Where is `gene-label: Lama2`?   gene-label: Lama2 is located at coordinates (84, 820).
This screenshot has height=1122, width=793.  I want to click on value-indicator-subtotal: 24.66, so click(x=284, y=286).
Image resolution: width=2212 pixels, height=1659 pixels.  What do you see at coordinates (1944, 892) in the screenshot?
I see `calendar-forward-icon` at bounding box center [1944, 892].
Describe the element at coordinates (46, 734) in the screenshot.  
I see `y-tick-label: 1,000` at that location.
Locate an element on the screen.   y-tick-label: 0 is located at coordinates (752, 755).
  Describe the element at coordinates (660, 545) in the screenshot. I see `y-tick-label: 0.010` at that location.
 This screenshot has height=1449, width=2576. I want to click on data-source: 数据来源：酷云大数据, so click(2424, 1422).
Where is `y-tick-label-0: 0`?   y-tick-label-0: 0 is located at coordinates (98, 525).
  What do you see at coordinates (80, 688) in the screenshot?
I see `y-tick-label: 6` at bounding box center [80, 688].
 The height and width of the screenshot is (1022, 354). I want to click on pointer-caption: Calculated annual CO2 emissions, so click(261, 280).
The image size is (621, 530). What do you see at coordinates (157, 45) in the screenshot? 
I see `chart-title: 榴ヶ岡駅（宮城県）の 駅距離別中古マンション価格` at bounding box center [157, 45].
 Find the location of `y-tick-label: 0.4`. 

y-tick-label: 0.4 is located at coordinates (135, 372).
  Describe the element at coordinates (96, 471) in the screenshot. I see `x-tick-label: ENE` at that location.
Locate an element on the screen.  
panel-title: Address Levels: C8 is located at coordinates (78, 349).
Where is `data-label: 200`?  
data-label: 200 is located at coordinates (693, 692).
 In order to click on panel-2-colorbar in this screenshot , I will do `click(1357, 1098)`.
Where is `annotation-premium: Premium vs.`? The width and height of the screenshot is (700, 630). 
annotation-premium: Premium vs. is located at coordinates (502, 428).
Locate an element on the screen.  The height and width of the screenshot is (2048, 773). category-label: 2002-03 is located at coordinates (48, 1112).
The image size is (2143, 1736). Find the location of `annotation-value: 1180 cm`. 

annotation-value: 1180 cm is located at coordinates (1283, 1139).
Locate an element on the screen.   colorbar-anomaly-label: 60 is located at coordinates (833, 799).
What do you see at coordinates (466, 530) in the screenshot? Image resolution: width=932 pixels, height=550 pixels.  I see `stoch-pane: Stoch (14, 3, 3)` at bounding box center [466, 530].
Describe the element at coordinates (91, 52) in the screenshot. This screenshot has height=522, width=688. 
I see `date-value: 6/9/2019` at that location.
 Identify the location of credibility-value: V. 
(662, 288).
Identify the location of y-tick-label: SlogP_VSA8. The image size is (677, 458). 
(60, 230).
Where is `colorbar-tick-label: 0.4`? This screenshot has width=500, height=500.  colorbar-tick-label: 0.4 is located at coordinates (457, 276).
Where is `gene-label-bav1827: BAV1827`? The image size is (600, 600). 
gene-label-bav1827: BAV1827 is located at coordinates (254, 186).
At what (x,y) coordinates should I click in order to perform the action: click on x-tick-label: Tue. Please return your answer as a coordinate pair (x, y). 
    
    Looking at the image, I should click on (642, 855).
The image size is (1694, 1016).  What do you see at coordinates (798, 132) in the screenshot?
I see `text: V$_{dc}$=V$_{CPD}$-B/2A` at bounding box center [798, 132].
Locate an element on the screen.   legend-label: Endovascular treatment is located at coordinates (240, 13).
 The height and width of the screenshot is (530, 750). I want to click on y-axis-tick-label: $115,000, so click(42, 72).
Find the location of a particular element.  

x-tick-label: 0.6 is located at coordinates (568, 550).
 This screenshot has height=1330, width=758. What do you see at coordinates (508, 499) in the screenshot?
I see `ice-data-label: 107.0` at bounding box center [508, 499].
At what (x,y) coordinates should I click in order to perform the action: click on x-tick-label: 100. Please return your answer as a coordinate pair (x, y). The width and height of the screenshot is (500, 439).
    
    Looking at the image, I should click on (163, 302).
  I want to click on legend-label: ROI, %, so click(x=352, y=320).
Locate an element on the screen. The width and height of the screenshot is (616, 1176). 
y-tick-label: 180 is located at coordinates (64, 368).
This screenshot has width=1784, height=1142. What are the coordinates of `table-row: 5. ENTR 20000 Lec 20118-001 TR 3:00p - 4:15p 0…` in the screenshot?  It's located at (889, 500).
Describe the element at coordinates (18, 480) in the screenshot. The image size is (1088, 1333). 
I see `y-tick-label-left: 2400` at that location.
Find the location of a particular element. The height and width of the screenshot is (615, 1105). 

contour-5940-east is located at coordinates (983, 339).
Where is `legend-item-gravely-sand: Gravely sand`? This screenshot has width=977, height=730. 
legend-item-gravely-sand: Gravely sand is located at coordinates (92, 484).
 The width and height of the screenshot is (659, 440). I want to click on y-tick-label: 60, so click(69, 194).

**TASK TO COMPLETE**
Please lay out the rows above as a numbered list, omitting any blank lines.

**WRITTEN SOLUTION**
1. Where is `gene-label: Lama2`?   gene-label: Lama2 is located at coordinates (84, 820).
2. This screenshot has height=1122, width=793.  I want to click on value-indicator-subtotal: 24.66, so click(x=284, y=286).
3. Image resolution: width=2212 pixels, height=1659 pixels.  What do you see at coordinates (1944, 892) in the screenshot?
4. I see `calendar-forward-icon` at bounding box center [1944, 892].
5. Describe the element at coordinates (46, 734) in the screenshot.  
6. I see `y-tick-label: 1,000` at that location.
7. Locate an element on the screen.   y-tick-label: 0 is located at coordinates (752, 755).
8.   Describe the element at coordinates (660, 545) in the screenshot. I see `y-tick-label: 0.010` at that location.
9.  This screenshot has height=1449, width=2576. I want to click on data-source: 数据来源：酷云大数据, so click(2424, 1422).
10. Where is `y-tick-label-0: 0`?   y-tick-label-0: 0 is located at coordinates (98, 525).
11.   What do you see at coordinates (80, 688) in the screenshot?
12. I see `y-tick-label: 6` at bounding box center [80, 688].
13.  The height and width of the screenshot is (1022, 354). I want to click on pointer-caption: Calculated annual CO2 emissions, so click(261, 280).
14. The image size is (621, 530). What do you see at coordinates (157, 45) in the screenshot? 
15. I see `chart-title: 榴ヶ岡駅（宮城県）の 駅距離別中古マンション価格` at bounding box center [157, 45].
16.  Find the location of `y-tick-label: 0.4`. 
17. y-tick-label: 0.4 is located at coordinates (135, 372).
18.   Describe the element at coordinates (96, 471) in the screenshot. I see `x-tick-label: ENE` at that location.
19. Locate an element on the screen.  
20. panel-title: Address Levels: C8 is located at coordinates (78, 349).
21. Where is `data-label: 200`?  
22. data-label: 200 is located at coordinates (693, 692).
23.  In order to click on panel-2-colorbar in this screenshot , I will do `click(1357, 1098)`.
24. Where is `annotation-premium: Premium vs.`? The width and height of the screenshot is (700, 630). 
25. annotation-premium: Premium vs. is located at coordinates (502, 428).
26. Locate an element on the screen.  The height and width of the screenshot is (2048, 773). category-label: 2002-03 is located at coordinates (48, 1112).
27. The image size is (2143, 1736). Find the location of `annotation-value: 1180 cm`. 
28. annotation-value: 1180 cm is located at coordinates (1283, 1139).
29. Locate an element on the screen.   colorbar-anomaly-label: 60 is located at coordinates (833, 799).
30. What do you see at coordinates (466, 530) in the screenshot? Image resolution: width=932 pixels, height=550 pixels.  I see `stoch-pane: Stoch (14, 3, 3)` at bounding box center [466, 530].
31. Describe the element at coordinates (91, 52) in the screenshot. This screenshot has height=522, width=688. 
32. I see `date-value: 6/9/2019` at that location.
33.  Identify the location of credibility-value: V. 
34. (662, 288).
35. Identify the location of y-tick-label: SlogP_VSA8. The image size is (677, 458). 
36. (60, 230).
37. Where is `colorbar-tick-label: 0.4`? This screenshot has width=500, height=500.  colorbar-tick-label: 0.4 is located at coordinates (457, 276).
38. Where is `gene-label-bav1827: BAV1827`? The image size is (600, 600). 
39. gene-label-bav1827: BAV1827 is located at coordinates (254, 186).
40. At what (x,y) coordinates should I click in order to perform the action: click on x-tick-label: Tue. Please return your answer as a coordinate pair (x, y). 
41.     Looking at the image, I should click on (642, 855).
42. The image size is (1694, 1016).  What do you see at coordinates (798, 132) in the screenshot?
43. I see `text: V$_{dc}$=V$_{CPD}$-B/2A` at bounding box center [798, 132].
44. Locate an element on the screen.   legend-label: Endovascular treatment is located at coordinates (240, 13).
45.  The height and width of the screenshot is (530, 750). I want to click on y-axis-tick-label: $115,000, so click(42, 72).
46. Find the location of a particular element.  
47. x-tick-label: 0.6 is located at coordinates (568, 550).
48.  This screenshot has height=1330, width=758. What do you see at coordinates (508, 499) in the screenshot?
49. I see `ice-data-label: 107.0` at bounding box center [508, 499].
50. At what (x,y) coordinates should I click in order to perform the action: click on x-tick-label: 100. Please return your answer as a coordinate pair (x, y). The width and height of the screenshot is (500, 439).
51.     Looking at the image, I should click on (163, 302).
52.   I want to click on legend-label: ROI, %, so click(x=352, y=320).
53. Locate an element on the screen. The width and height of the screenshot is (616, 1176). 
54. y-tick-label: 180 is located at coordinates (64, 368).
55. This screenshot has width=1784, height=1142. What are the coordinates of `table-row: 5. ENTR 20000 Lec 20118-001 TR 3:00p - 4:15p 0…` in the screenshot?  It's located at (889, 500).
56. Describe the element at coordinates (18, 480) in the screenshot. The image size is (1088, 1333). 
57. I see `y-tick-label-left: 2400` at that location.
58. Find the location of a particular element. The height and width of the screenshot is (615, 1105). 
59. contour-5940-east is located at coordinates (983, 339).
60. Where is `legend-item-gravely-sand: Gravely sand`? This screenshot has width=977, height=730. 
61. legend-item-gravely-sand: Gravely sand is located at coordinates (92, 484).
62.  The width and height of the screenshot is (659, 440). I want to click on y-tick-label: 60, so click(69, 194).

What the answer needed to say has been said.